Instructions to follow: Revise the lines running from the line with "What do you" up to and including the line with "center [944, 570]." by replacing "screenshot" with "image", keeping everything else unchanged. Give only these lines, and leave the pictures out.

Information given:
>>>

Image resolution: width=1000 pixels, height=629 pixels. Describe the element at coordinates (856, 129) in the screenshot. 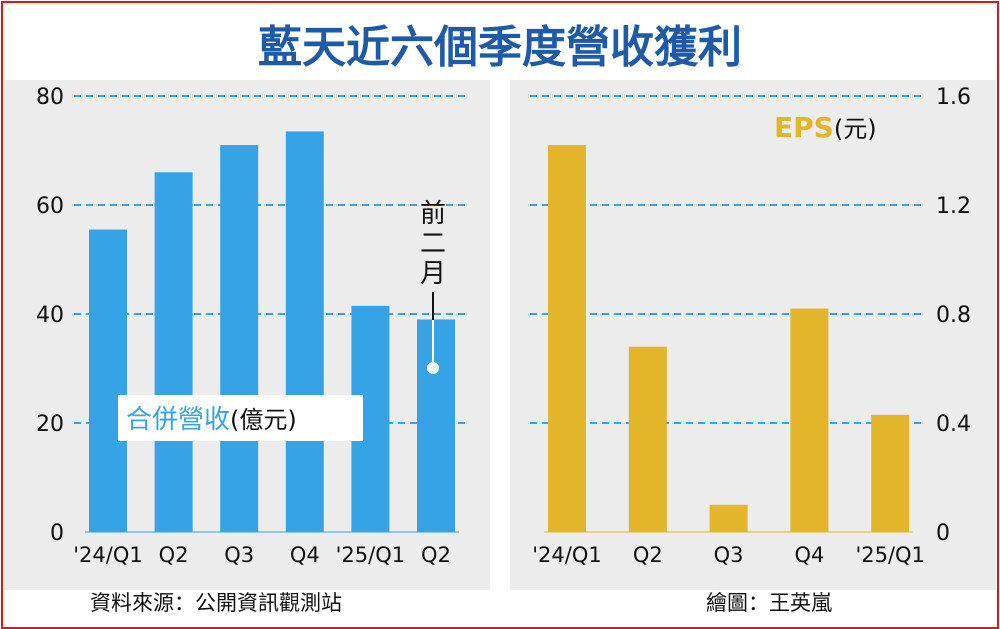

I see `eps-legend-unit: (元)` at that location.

<<<
>>>

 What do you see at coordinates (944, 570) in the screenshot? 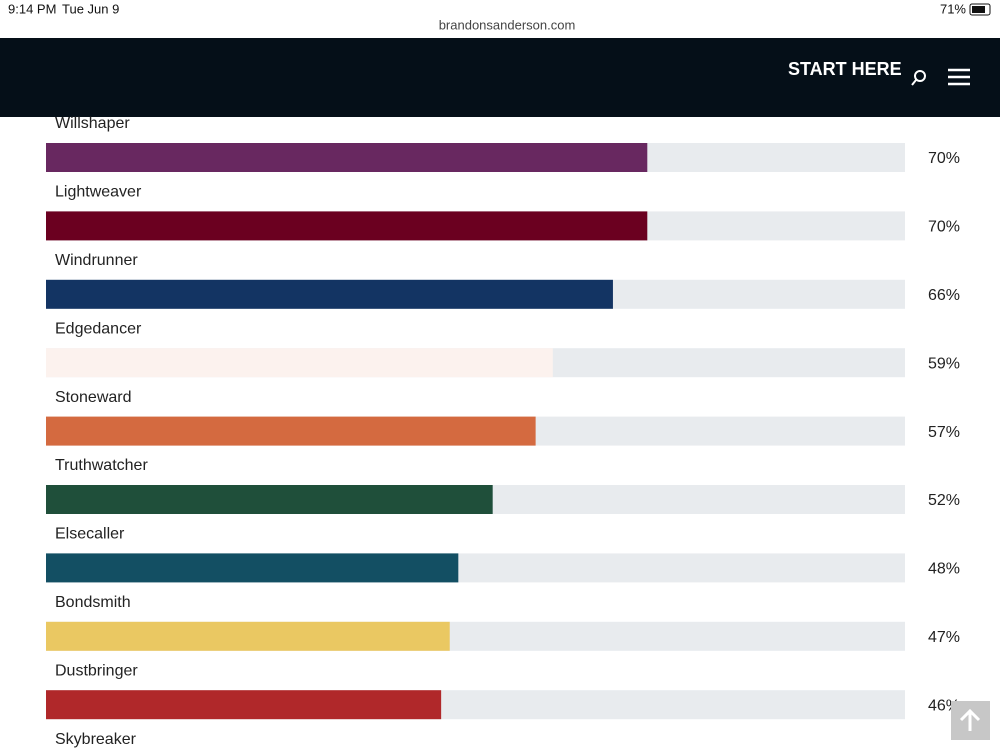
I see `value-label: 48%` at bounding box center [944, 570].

<<<
>>>

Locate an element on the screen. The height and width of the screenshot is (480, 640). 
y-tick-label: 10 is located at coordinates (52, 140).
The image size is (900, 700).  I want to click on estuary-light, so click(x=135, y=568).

<<<

Task solution:
 What do you see at coordinates (944, 570) in the image? 
I see `value-label: 48%` at bounding box center [944, 570].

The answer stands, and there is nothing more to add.